To see real Indigenous politics, will remove barriers, stereotypes and prejudices of First Nations people, and will show more than what the media portrays – actually seeing Indigenous people for who they are, instead of a statistic, or a thirty-second clip. On the ground, one will see the treatment of First Nations by angry uninformed nut-bars; such as the one who racially assaulted a First Nations woman and family with hot coffee from a passerby while Boxing Day shopping at Kingsway Mall in Edmonton, or the protestors of the Queen Elizabeth II Highway on January 16th–who were being pushed by a motorist without any regard for safety, driving through the rally. By putting a human face to the movement you will gain a great deal of understanding why First Nations people are protesting; a genuine demand for equality, fairness and justice that has been long overdue.

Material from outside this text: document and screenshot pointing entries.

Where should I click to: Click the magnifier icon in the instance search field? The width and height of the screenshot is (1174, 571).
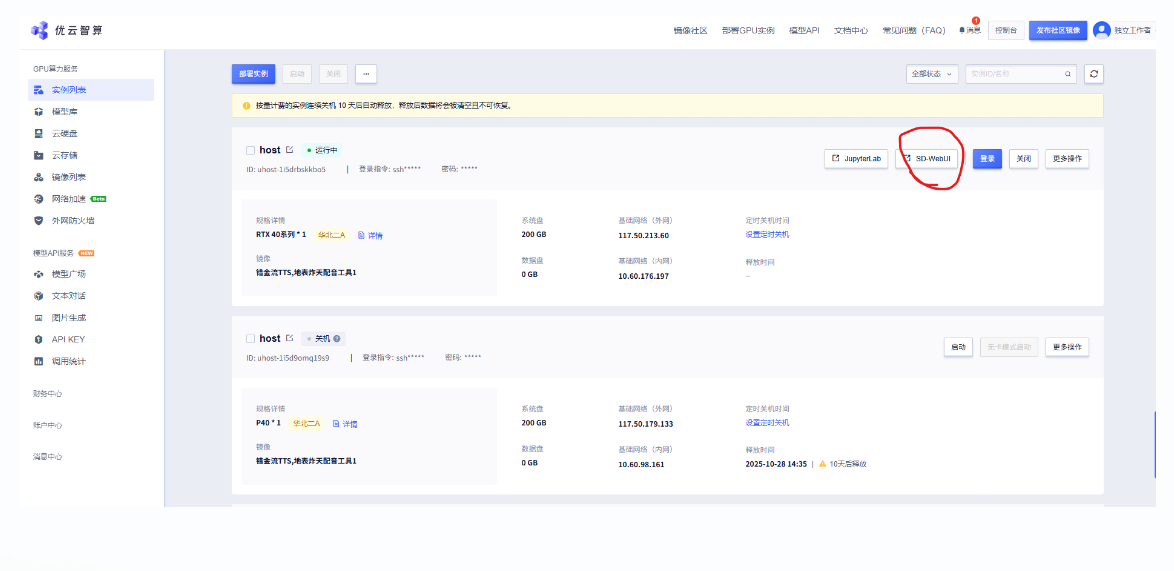(x=1068, y=74)
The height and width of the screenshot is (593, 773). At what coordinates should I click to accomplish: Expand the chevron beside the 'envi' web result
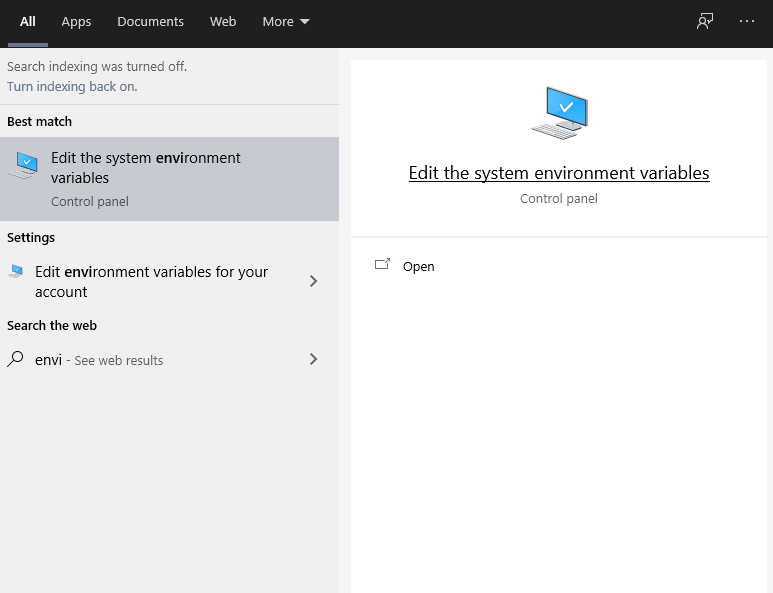pos(313,359)
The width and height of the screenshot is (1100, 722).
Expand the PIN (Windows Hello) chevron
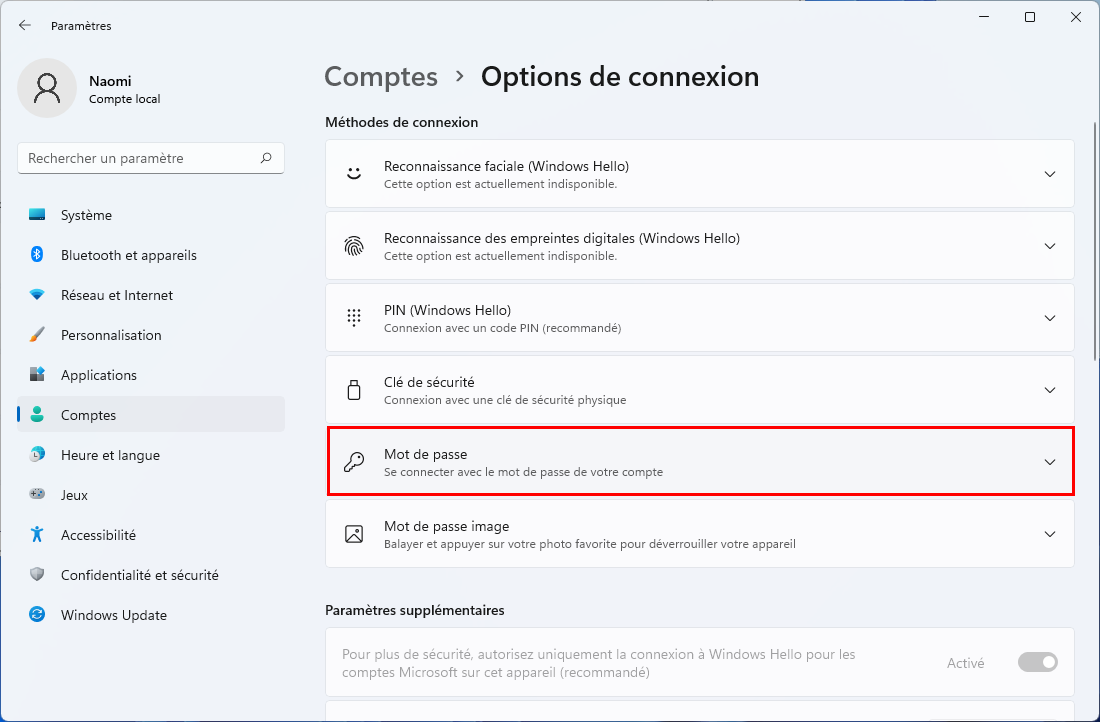(x=1050, y=318)
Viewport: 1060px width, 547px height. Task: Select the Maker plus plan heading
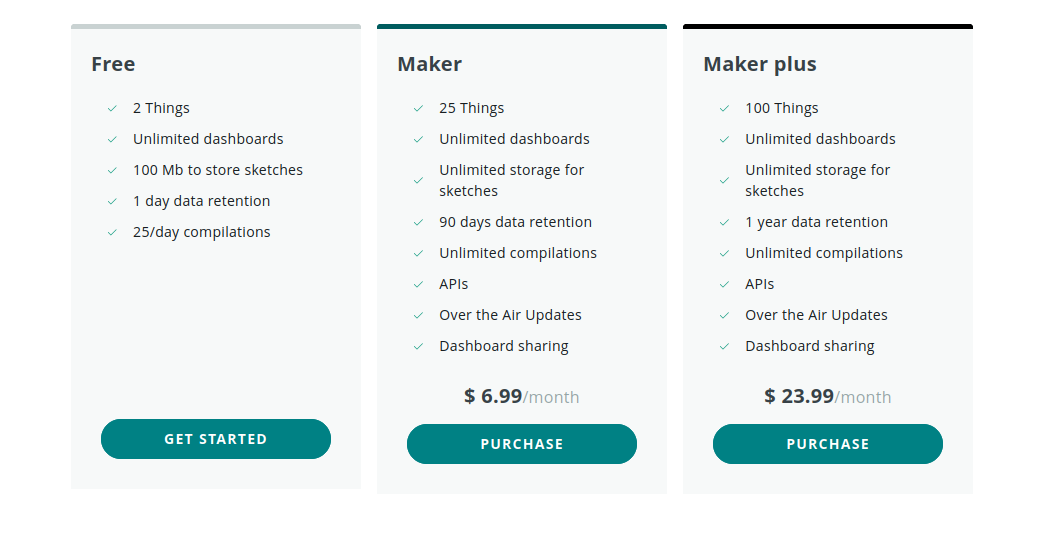pyautogui.click(x=760, y=64)
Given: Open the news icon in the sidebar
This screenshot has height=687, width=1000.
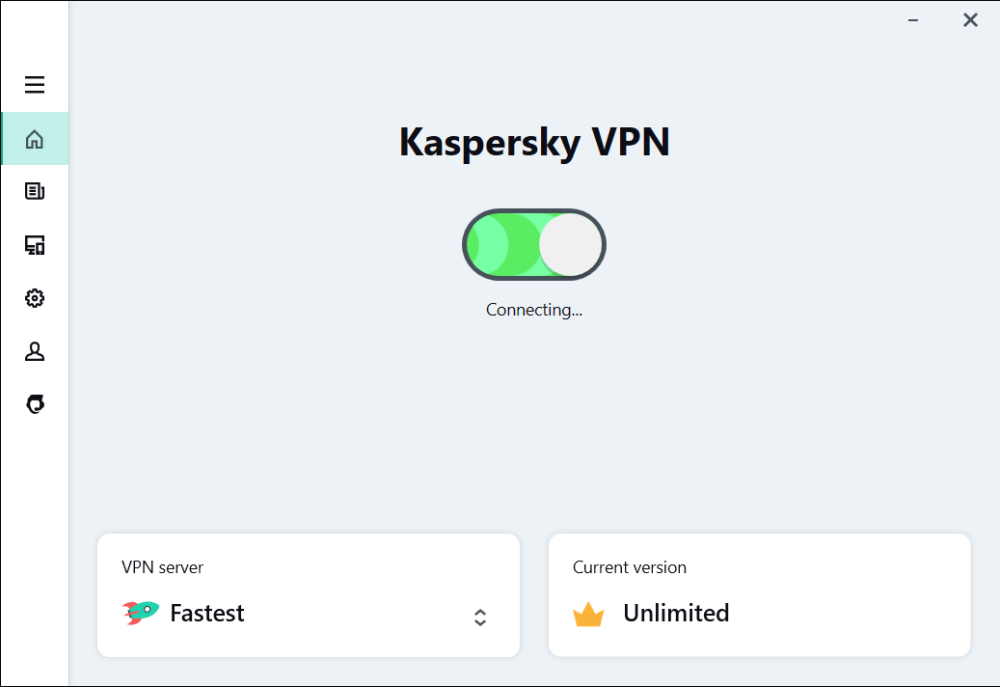Looking at the screenshot, I should (35, 191).
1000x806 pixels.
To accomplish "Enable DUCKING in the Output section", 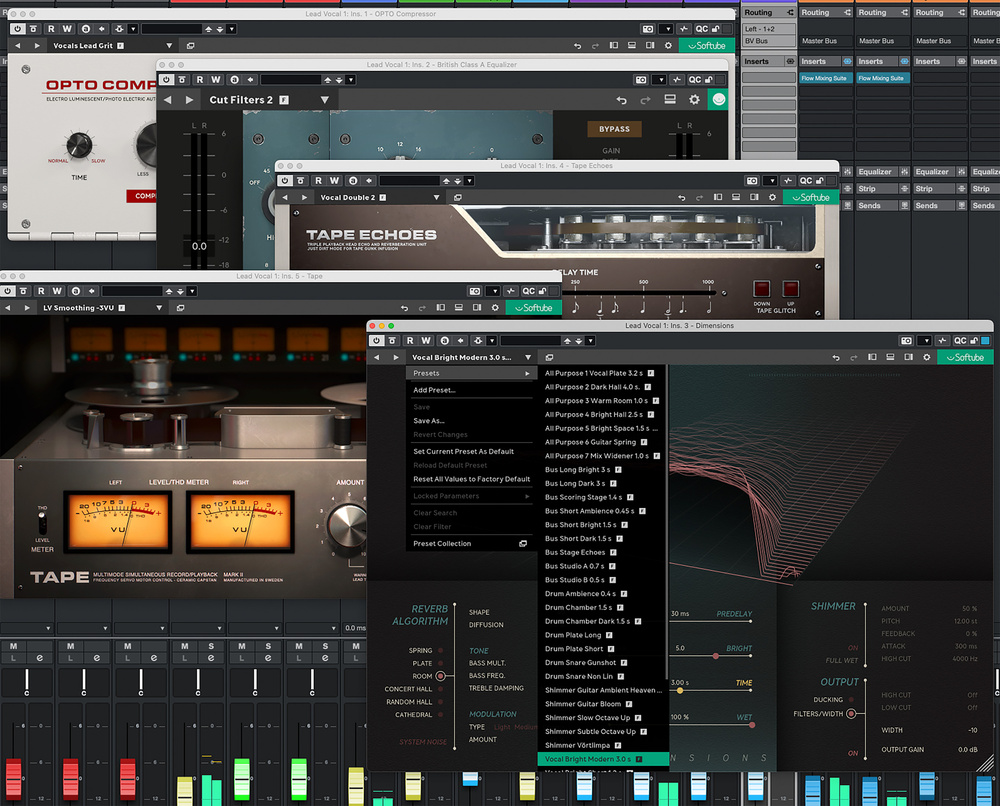I will (852, 700).
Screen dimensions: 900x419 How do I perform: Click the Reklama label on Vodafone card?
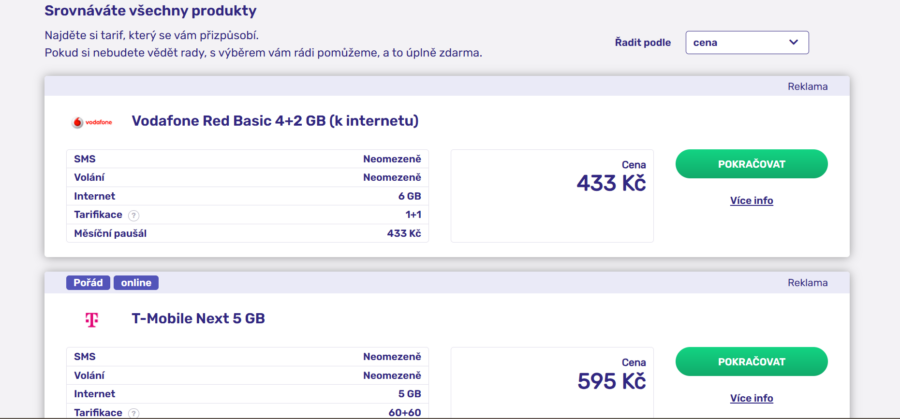[808, 87]
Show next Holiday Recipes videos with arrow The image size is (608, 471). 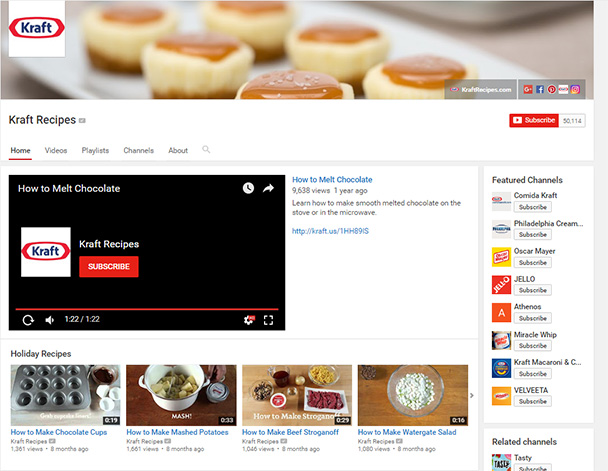[x=474, y=395]
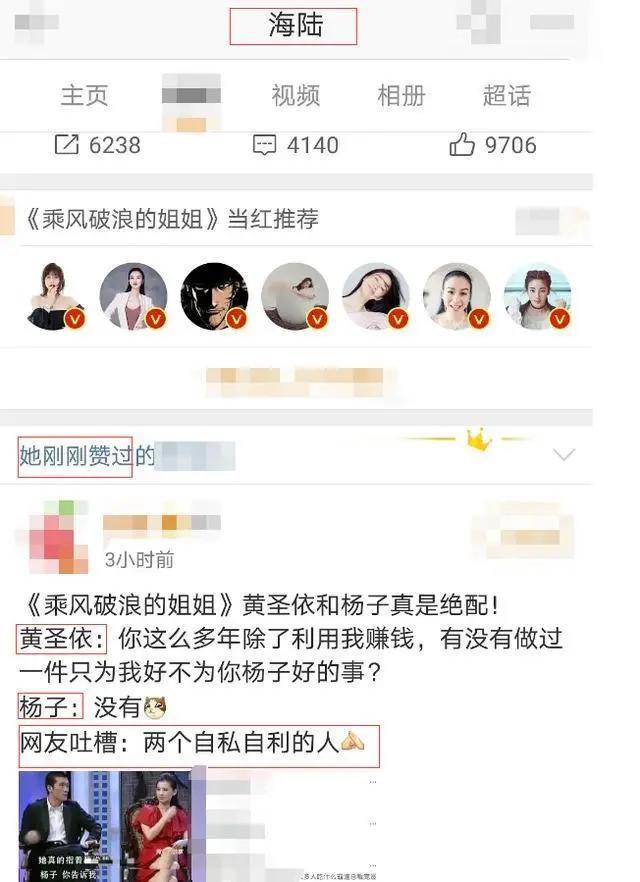Open the last avatar with the choker necklace
The image size is (640, 882).
(x=537, y=296)
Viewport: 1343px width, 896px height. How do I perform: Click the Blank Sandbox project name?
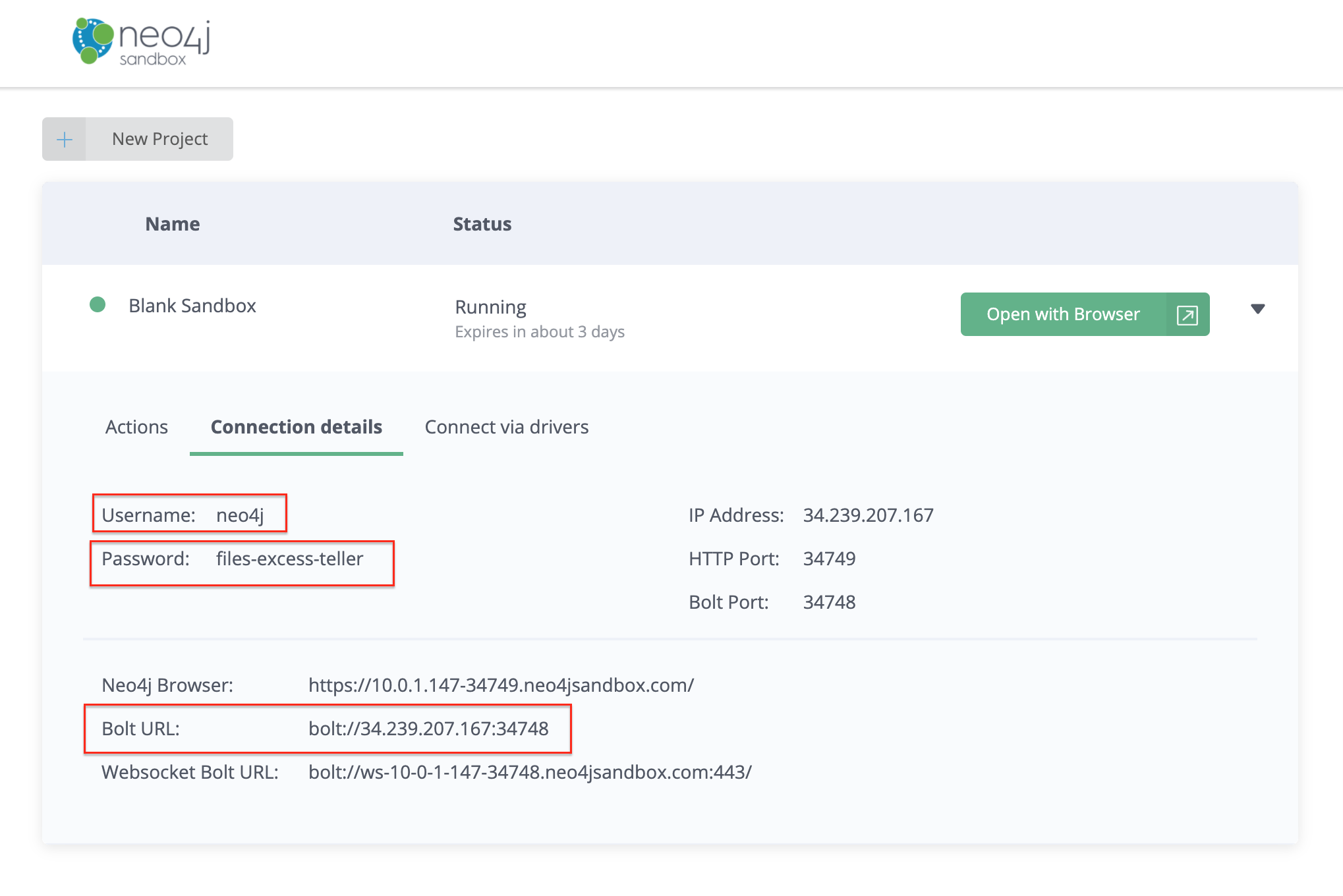point(192,306)
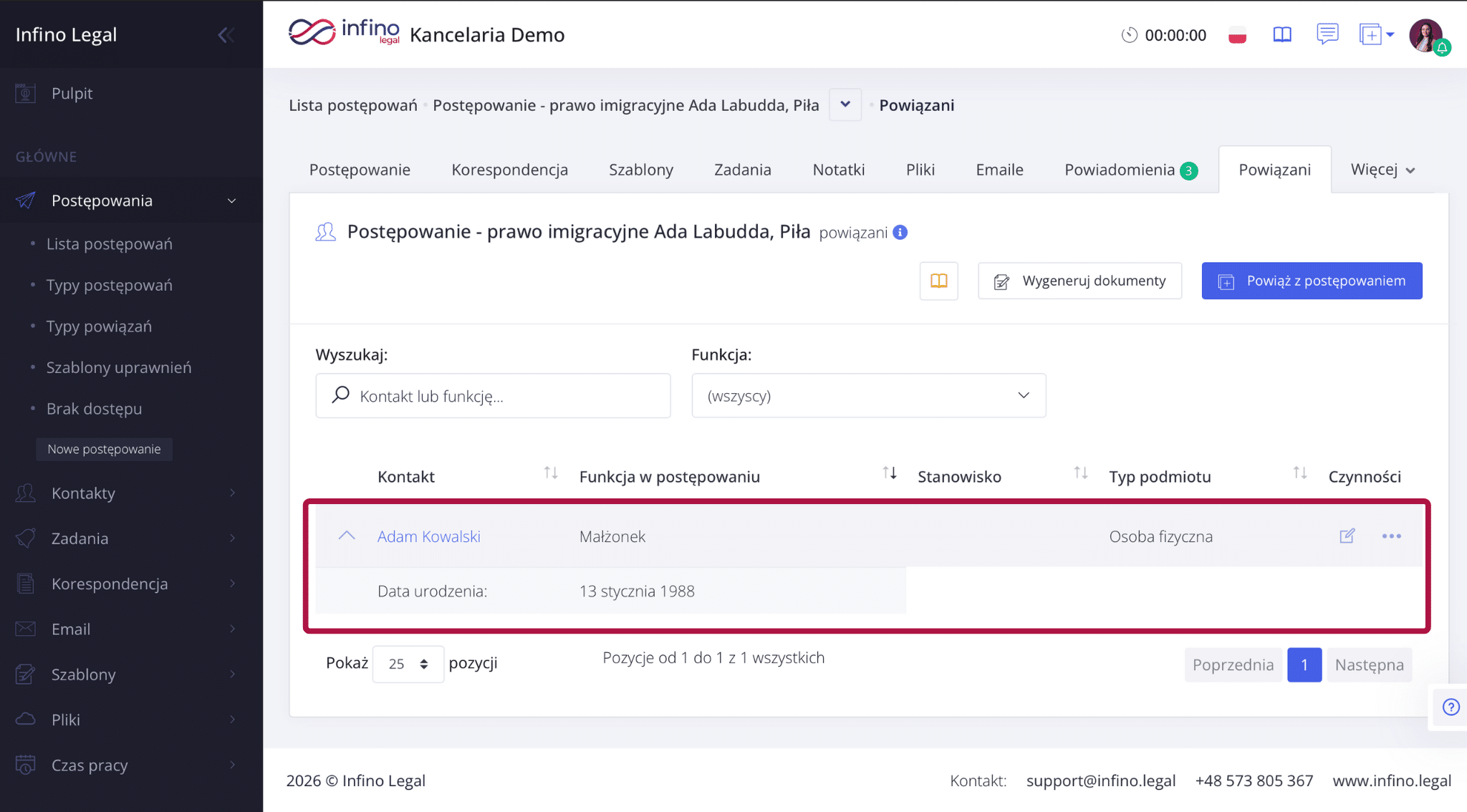Click Powiąż z postępowaniem button
The height and width of the screenshot is (812, 1467).
pyautogui.click(x=1312, y=281)
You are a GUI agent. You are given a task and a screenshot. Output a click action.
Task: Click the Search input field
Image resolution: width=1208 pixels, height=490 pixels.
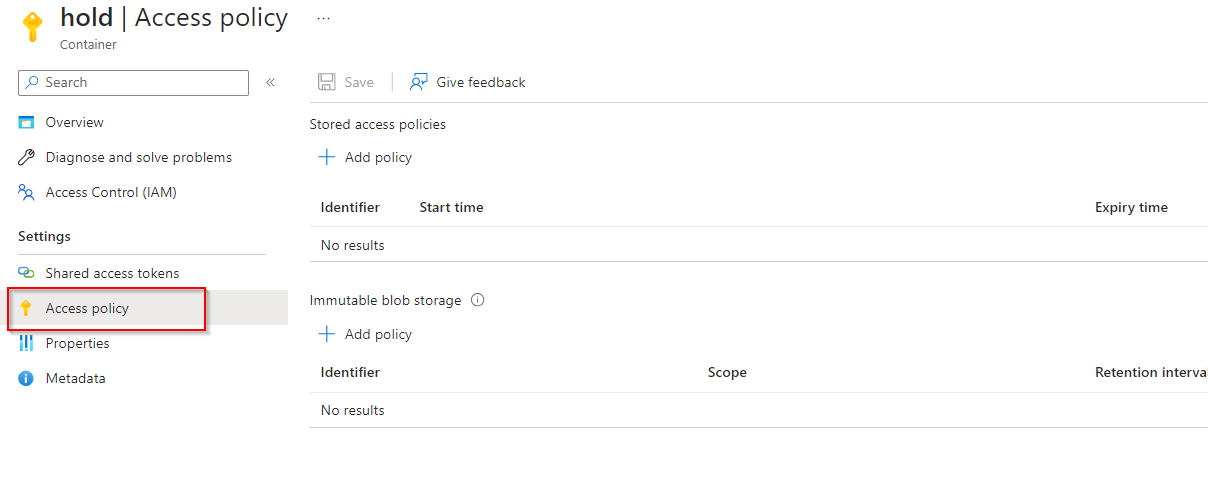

Idle No More is about the rising up of a marginalized group of people, who have little to show than numbers in the attendance of these gatherings, and their use of those numbers should be seen in a positive light, instead of negatively (which means one must transcend what is propagated by mainstream media). Looking at the movement from a person-to-person point of view, you will see that violence will never be the answer. It is an absolute last resort, one that might have to happen to open the eyes of Canadians everywhere–and it only takes one event to change it all(think Ipperwash and Dudley George). Indigenous people are not only standing up for themselves and the beauty and protection of the environment–they are also standing up to protect the democracy that the forefathers of all Canadians stood up for many years ago. It is time for Canada to realize its full potential to also protect democracy, to support the right side, the Canadian side.
Brooks Arcand-Paul is a Cree, who graduated from the University of Alberta in 2012.